» **Task brief**:
In the excerpt below on biomimicry in urban project design, what is the second challenge designers face?

The result highlights that the temporalities of design and research process are distinct, as the available time for the design of urban projects, in the French concurrently context, is short. However, the research and development process usually necessary to apply biomimicry into the process is long. Nevertheless, designers acknowledge the importance of bridging the gap between the two practices. The following passages illustrate this:
“research and development process at the heart of biomimetic solutions: the bio-inspired facades of the project were the subject of a research project, with several prototypes and tests before being integrated into the project.”
“The long design time allows the biomimicry approach to continue to be developed.”
“Today there is a temporal incompatibility between the design time in a competition and the research and development time.”
“This project has particularly demonstrated that the time spent on studies does not represent a cost, but a real investment (…).”
“The limitations of this project are the number of associated research projects that would need to be launched over the long term.”
The second challenge is related to the team experience and knowledge of biomimicry, biology and ecology. Designers acknowledge the importance of working in a multi-disciplinary context, integrating experts, and building biomimicry capacity on the design team and other project stakeholders. The following passages support this:
“The importance of integrating biomimicry right from the competition phase with an acculturation of the architects and the project owner upstream of the project is a key element.”
“Set up an interdisciplinary design team: architects, ecologists, landscape designers, etc. contributed with their knowledge and skills to build a project (…).”
“This project provided an opportunity to explain the biomimetic approach and its potential to the contracting authority. The latter understood the real opportunities that the biomimetic tool offers (…) but we also identified some inherent obstacles related to their poor knowledge on the subject.”
“This project led the project management to review its architectural and urban design process by integrating the study and knowledge of living things into it.”
“The process of biomimetic design integrating a scientific council, led the project management to do many iterations and to develop their knowledge on many subjects. In return, the knowledge not directly used has enriched the process allowing the project management to improve its practice.”

» **Data block**:

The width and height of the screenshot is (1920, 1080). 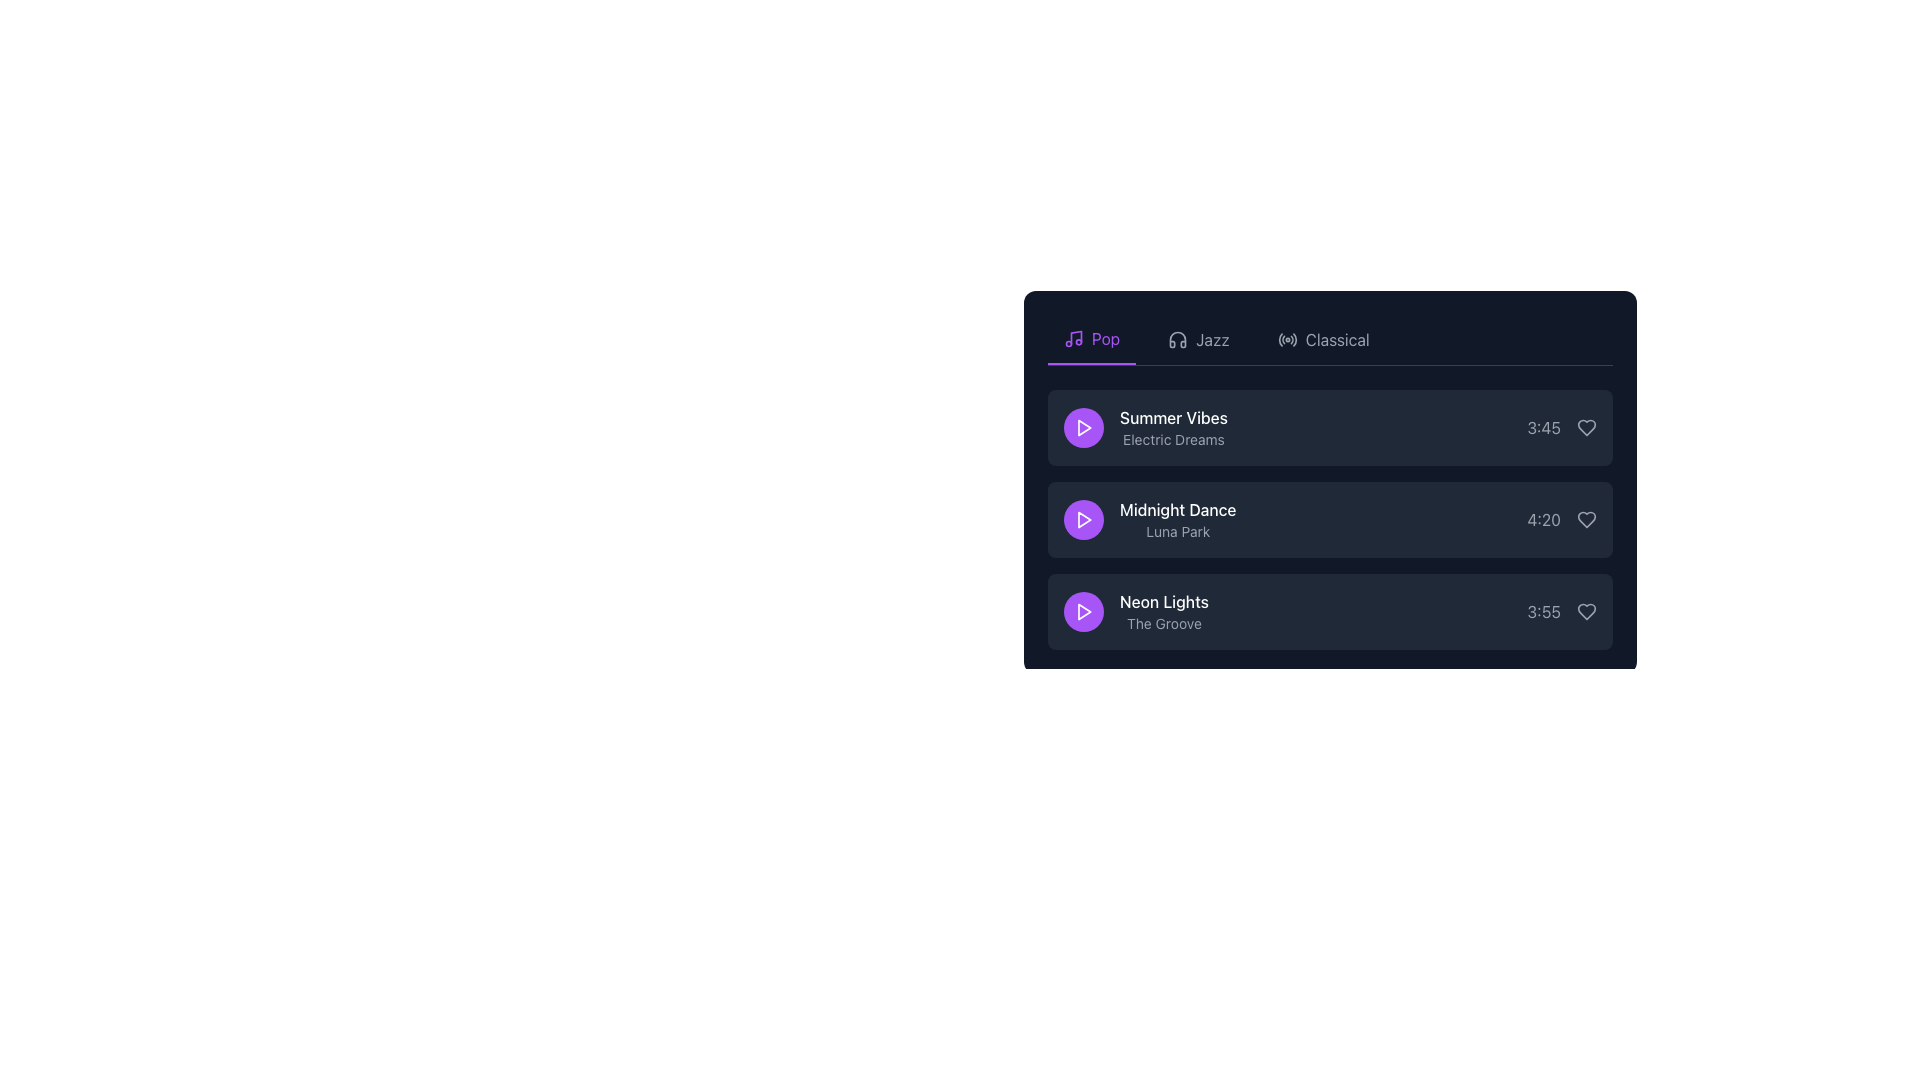 I want to click on the music note icon with a purple outline located in the top-left corner of the 'Pop' tab, adjacent to the 'Pop' text, so click(x=1073, y=338).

» **Answer section**:
The second challenge relates to the team's experience and knowledge of biomimicry, biology and ecology.